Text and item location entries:
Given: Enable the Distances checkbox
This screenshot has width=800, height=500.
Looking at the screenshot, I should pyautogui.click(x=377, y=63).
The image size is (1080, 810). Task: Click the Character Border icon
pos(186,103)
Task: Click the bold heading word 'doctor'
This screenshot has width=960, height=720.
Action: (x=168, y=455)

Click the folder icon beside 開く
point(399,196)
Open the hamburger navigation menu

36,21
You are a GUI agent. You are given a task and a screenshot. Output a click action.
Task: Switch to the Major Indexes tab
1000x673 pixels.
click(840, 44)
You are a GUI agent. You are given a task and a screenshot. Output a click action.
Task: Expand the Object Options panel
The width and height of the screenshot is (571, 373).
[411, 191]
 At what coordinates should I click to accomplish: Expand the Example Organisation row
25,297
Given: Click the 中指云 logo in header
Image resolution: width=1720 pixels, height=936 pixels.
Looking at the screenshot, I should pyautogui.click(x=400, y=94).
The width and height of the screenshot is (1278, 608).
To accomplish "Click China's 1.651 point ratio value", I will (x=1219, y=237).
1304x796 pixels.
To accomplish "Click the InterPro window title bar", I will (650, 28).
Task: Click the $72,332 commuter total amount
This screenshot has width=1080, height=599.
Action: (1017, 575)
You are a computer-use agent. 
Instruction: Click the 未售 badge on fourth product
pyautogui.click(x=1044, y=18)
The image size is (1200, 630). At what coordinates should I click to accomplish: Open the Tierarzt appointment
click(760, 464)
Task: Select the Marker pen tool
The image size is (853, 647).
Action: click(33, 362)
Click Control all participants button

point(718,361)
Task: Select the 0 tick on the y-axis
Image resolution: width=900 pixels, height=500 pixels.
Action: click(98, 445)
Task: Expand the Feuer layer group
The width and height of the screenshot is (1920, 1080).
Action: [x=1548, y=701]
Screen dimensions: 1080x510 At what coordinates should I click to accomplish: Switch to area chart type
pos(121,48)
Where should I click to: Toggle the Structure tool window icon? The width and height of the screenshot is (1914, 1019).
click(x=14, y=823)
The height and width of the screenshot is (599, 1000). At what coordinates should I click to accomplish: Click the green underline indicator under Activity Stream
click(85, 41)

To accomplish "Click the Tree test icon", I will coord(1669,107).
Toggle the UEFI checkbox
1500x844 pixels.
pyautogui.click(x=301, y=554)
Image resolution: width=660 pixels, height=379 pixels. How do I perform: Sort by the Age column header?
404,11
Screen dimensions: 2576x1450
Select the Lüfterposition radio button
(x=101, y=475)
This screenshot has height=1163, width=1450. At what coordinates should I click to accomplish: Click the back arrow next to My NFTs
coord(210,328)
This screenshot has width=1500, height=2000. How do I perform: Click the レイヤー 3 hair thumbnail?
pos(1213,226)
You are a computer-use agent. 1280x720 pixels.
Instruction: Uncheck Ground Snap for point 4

*What the exercise asks*: Reproduce every one of the items above word for word.

*Response to the task*:
Given: Enable the Distances checkbox
This screenshot has width=800, height=500.
Looking at the screenshot, I should pyautogui.click(x=377, y=63).
The image size is (1080, 810). Task: Click the Character Border icon
pos(186,103)
Task: Click the bold heading word 'doctor'
This screenshot has width=960, height=720.
Action: (x=168, y=455)

Click the folder icon beside 開く
point(399,196)
Open the hamburger navigation menu

36,21
You are a GUI agent. You are given a task and a screenshot. Output a click action.
Task: Switch to the Major Indexes tab
1000x673 pixels.
click(840, 44)
You are a GUI agent. You are given a task and a screenshot. Output a click action.
Task: Expand the Object Options panel
The width and height of the screenshot is (571, 373).
[411, 191]
 At what coordinates should I click to accomplish: Expand the Example Organisation row
25,297
Given: Click the 中指云 logo in header
Image resolution: width=1720 pixels, height=936 pixels.
Looking at the screenshot, I should pyautogui.click(x=400, y=94).
The width and height of the screenshot is (1278, 608).
To accomplish "Click China's 1.651 point ratio value", I will (x=1219, y=237).
1304x796 pixels.
To accomplish "Click the InterPro window title bar", I will (650, 28).
Task: Click the $72,332 commuter total amount
This screenshot has width=1080, height=599.
Action: (1017, 575)
You are a computer-use agent. 
Instruction: Click the 未售 badge on fourth product
pyautogui.click(x=1044, y=18)
The image size is (1200, 630). At what coordinates should I click to accomplish: Open the Tierarzt appointment
click(760, 464)
Task: Select the Marker pen tool
The image size is (853, 647).
Action: click(33, 362)
Click Control all participants button

point(718,361)
Task: Select the 0 tick on the y-axis
Image resolution: width=900 pixels, height=500 pixels.
Action: click(98, 445)
Task: Expand the Feuer layer group
The width and height of the screenshot is (1920, 1080).
Action: [x=1548, y=701]
Screen dimensions: 1080x510 At what coordinates should I click to accomplish: Switch to area chart type
pos(121,48)
Where should I click to: Toggle the Structure tool window icon? The width and height of the screenshot is (1914, 1019).
click(x=14, y=823)
The height and width of the screenshot is (599, 1000). At what coordinates should I click to accomplish: Click the green underline indicator under Activity Stream
click(85, 41)

To accomplish "Click the Tree test icon", I will coord(1669,107).
Toggle the UEFI checkbox
1500x844 pixels.
pyautogui.click(x=301, y=554)
Image resolution: width=660 pixels, height=379 pixels. How do I perform: Sort by the Age column header?
404,11
Screen dimensions: 2576x1450
Select the Lüfterposition radio button
(x=101, y=475)
This screenshot has height=1163, width=1450. At what coordinates should I click to accomplish: Click the back arrow next to My NFTs
coord(210,328)
This screenshot has width=1500, height=2000. How do I perform: Click the レイヤー 3 hair thumbnail?
pos(1213,226)
You are a computer-use agent. 1280x720 pixels.
Instruction: Uncheck Ground Snap for point 4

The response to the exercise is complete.